WHAT NEEDS TO BE DONE — In the article below on Greenpeace's anti-SLAPP lawsuit against Energy Transfer, transcribe everything from "The turn to" down to "mounting plastic pollution." word for word.

PAGE EXTRACT —

+++

Greenpeace International has brought an anti-SLAPP lawsuit against U.S. pipeline company Energy Transfer in the Netherlands, seeking to recover damages it says stem from what it calls abusive litigation over protests against the Dakota Access Pipeline. The Dutch case follows a North Dakota jury verdict ordering Greenpeace entities to pay more than $660 million in damages to Energy Transfer over their role in the 2016–2017 protests, a sum later reduced by a judge.
Environmental campaigners are increasingly turning to the courts to challenge major energy and petrochemical companies, adding cross-border legal battles to more traditional public campaigns.
In one of the highest-profile examples, Greenpeace International has launched an anti-SLAPP lawsuit against Energy Transfer in the Netherlands. Greenpeace International, which is based in the Netherlands, filed the case in Amsterdam in February 2025 as what it describes as the first test of the European Union’s new anti-SLAPP Directive, according to the group’s legal updates.
The Dutch lawsuit targets Energy Transfer, the Texas-based company behind the Dakota Access Pipeline. Greenpeace International says the case aims to recover damages and costs it has incurred defending against what it calls meritless “SLAPP” lawsuits brought by Energy Transfer in the United States. Energy Transfer has challenged the Dutch court’s jurisdiction, and the case remains pending.
The dispute stems from a North Dakota state court case brought by Energy Transfer over Greenpeace’s alleged role in protests against the Dakota Access Pipeline in 2016 and 2017. In March 2025, a Morton County jury found Greenpeace Inc., Greenpeace Fund Inc. and Greenpeace International liable on claims including defamation, trespass, nuisance, tortious interference and civil conspiracy, and awarded more than $660 million in compensatory and punitive damages to Energy Transfer and its affiliates. Subsequent court filings show a North Dakota judge later reduced the total award to $345 million, ruling some portions of the verdict were duplicative or excessive. Greenpeace has said it will appeal and characterizes the U.S. case as an attempt to silence its advocacy.
Greenpeace and other civil society groups describe Energy Transfer’s lawsuits as textbook examples of strategic lawsuits against public participation, or SLAPPs, which are designed to burden critics with legal costs and chill speech. Energy Transfer, for its part, has argued in court that Greenpeace’s actions went beyond lawful protest and caused significant financial harm, including project delays and reputational damage.
The turn to litigation is not confined to Greenpeace. In September 2024, California Attorney General Rob Bonta filed a lawsuit in state court against ExxonMobil, accusing the company of deceiving the public for decades about the recyclability of plastics and its role in the plastics pollution crisis. The complaint alleges that ExxonMobil promotes and produces large volumes of polymers used in single-use plastic products that become waste in California and misled consumers by suggesting recycling would address mounting plastic pollution.
ExxonMobil has rejected those allegations and, in a separate federal lawsuit filed in Texas, has accused Bonta and several environmental groups of defamation over their criticism of the company’s advanced recycling initiatives. The company says its technologies can convert plastic waste into raw materials for new products and argues that its efforts are part of the solution to plastic pollution. Figures cited by ExxonMobil regarding the volume of plastic it has processed through such programs appear in company communications and legal filings, but are disputed by environmental advocates who question the scale and environmental benefits of the technology.
These legal battles are unfolding amid persistent public concern over both environmental protection and the affordability and reliability of energy. While polling consistently shows that energy costs and availability rank among voters’ top concerns, surveys differ on exact figures and question wording. At the same time, government data indicate that U.S. emissions of several common air pollutants have fallen substantially since the 1970s under federal clean air laws, even as domestic oil and gas production has grown over the past decade. Compliance with federal drinking water standards has also improved over time, though problems remain in some communities.
Together, the cases involving Energy Transfer, Greenpeace and ExxonMobil underscore a growing reliance on courts to define the boundaries of corporate accountability, government regulation and advocacy in the energy and petrochemical sectors. They also highlight tensions between protecting freedom of expression and ensuring that activism, corporate communications and government enforcement all remain subject to legal scrutiny.

+++

STORED DATA —

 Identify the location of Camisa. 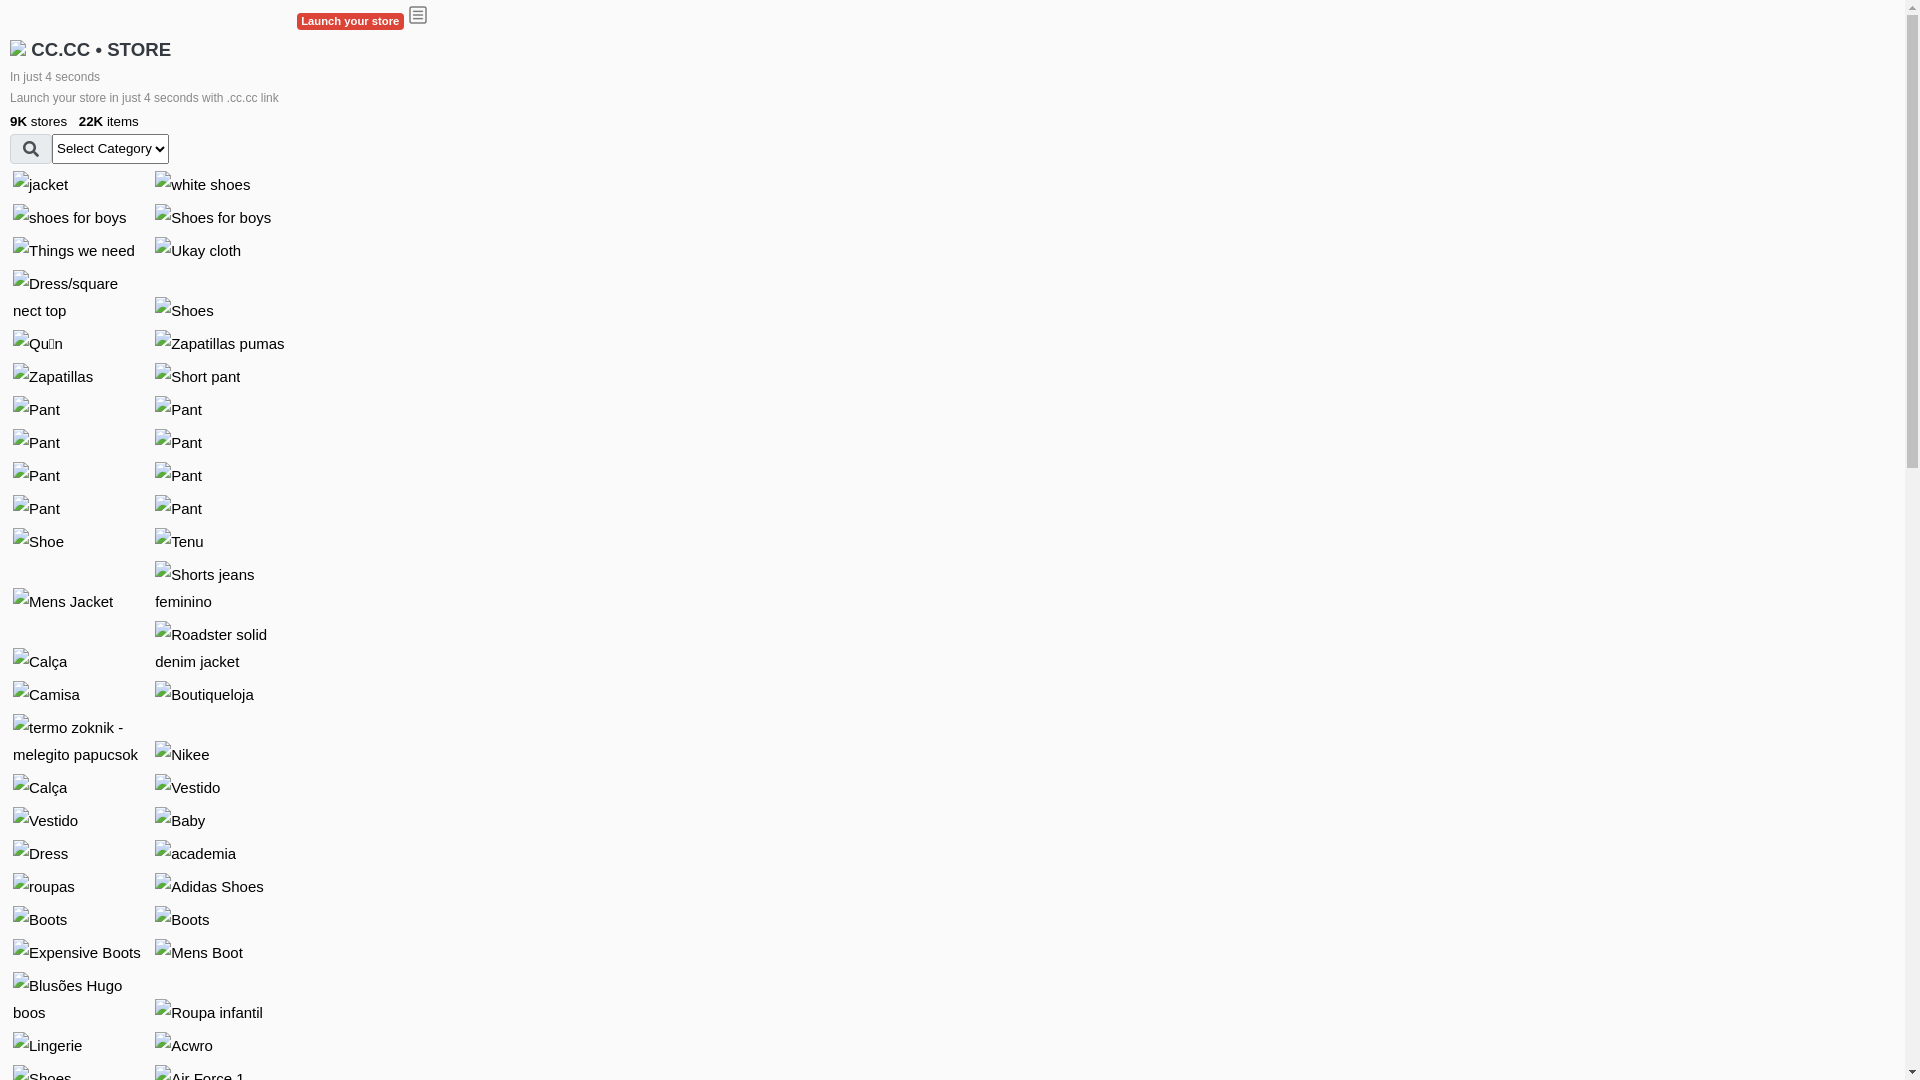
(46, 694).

+++

THE COMPLETED TASK —
The turn to litigation is not confined to Greenpeace. In September 2024, California Attorney General Rob Bonta filed a lawsuit in state court against ExxonMobil, accusing the company of deceiving the public for decades about the recyclability of plastics and its role in the plastics pollution crisis. The complaint alleges that ExxonMobil promotes and produces large volumes of polymers used in single-use plastic products that become waste in California and misled consumers by suggesting recycling would address mounting plastic pollution.